Perhaps we will be asked to consider body as a simple entity
[disregarding the question of any constituent elements]: they
will tell us, then, that no doubt, as purely material, it cannot
have a self-springing life- since matter is without quality- but
that life is introduced by the fact that the Matter is brought to
order under Forming-Idea. But if by this Forming-Idea they mean
an essential, a real being, then it is not the conjoint of body
and idea that constitutes soul: it must be one of the two items
and that one, being [by hypothesis] outside of the Matter, cannot
be body: to make it body would simply force us to repeat our
former analysis.
If on the contrary they do not mean by this Forming-Idea a real
being, but some condition or modification of the Matter, they
must tell us how and whence this modification, with resultant
life, can have found the way into the Matter: for very certainly
Matter does not mould itself to pattern or bring itself to life.
It becomes clear that since neither Matter nor body in any mode
has this power, life must be brought upon the stage by some
directing principle external and transcendent to all that is
corporeal.
In fact, body itself could not exist in any form if soul-power
did not: body passes; dissolution is in its very nature; all
would disappear in a twinkling if all were body. It is no help to
erect some one mode of body into soul; made of the same Matter as
the rest, this soul body would fall under the same fate: of
course it could never really exist: the universe of things would
halt at the material, failing something to bring Matter to shape.

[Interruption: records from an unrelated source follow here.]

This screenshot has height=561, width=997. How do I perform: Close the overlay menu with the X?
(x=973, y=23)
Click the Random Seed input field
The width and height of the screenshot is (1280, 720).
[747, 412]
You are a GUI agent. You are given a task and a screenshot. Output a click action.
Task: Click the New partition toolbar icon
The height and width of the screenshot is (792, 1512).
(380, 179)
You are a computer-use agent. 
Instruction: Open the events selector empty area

Nay more: Matter itself could not exist: the totality of things
in this sphere is dissolved if it be made to depend upon the
coherence of a body which, though elevated to the nominal rank of
"soul," remains air, fleeting breath [the Stoic pneuma, rarefied
matter, "spirit" in the lower sense], whose very unity is not
drawn from itself.
All bodies are in ceaseless process of dissolution; how can the
kosmos be made over to any one of them without being turned into
a senseless haphazard drift? This pneuma- orderless except under
soul- how can it contain order, reason, intelligence? But: given
soul, all these material things become its collaborators towards
the coherence of the kosmos and of every living being, all the
qualities of all the separate objects converging to the purposes
of the universe: failing soul in the things of the universe, they
could not even exist, much less play their ordered parts.